- Born: Graeme Morris
- Occupation: Game designer
- Writing career
- Genre: Role-playing games

= Graeme Morris (game designer) =

British RPG designer

Graeme Morris is a British RPG designer.

==Career==
Graeme Morris worked for TSR UK Ltd between 1981 and 1988. He designed adventures for Greyhawk, Dragonlance, Mystara, generic AD&D, "D&D" and Star Frontiers. He also contributed to the design of the original Fiend Folio tome as the creator of the hoar fox.

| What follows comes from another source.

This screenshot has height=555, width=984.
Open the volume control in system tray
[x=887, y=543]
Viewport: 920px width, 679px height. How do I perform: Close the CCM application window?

Morris contributed to the cartography, editing, and production for the U1-3 module series, The Sinister Secret of Saltmarsh, Danger at Dunwater, and The Final Enemy. He also contributed to the UK1-7 modules with cartography, design, and development for UK1 Beyond the Crystal Cave; concept, design and writing for UK2 The Sentinel and UK3 The Gauntlet; author and story-line for UK4 When a Star Falls; author and production for UK5 Eye of the Serpent; as well as story-line for UK6 All That Glitters and UK7 Dark Clouds Gather. The Creature Catalogue was compiled by Morris and he was the author for I8 Ravager of Time. With Mike Brunton, he wrote the UK module ST1 for the 1986 Stoke-on-Trent Garden Festival; Up the Garden Path which since has become one of the most sought-after AD&D modules of all time, for the reason that it had a very limited print run and the unsold items (after the Festival) were mostly pulped. One copy is reputed to have been sold at an online auction for nearly $1500.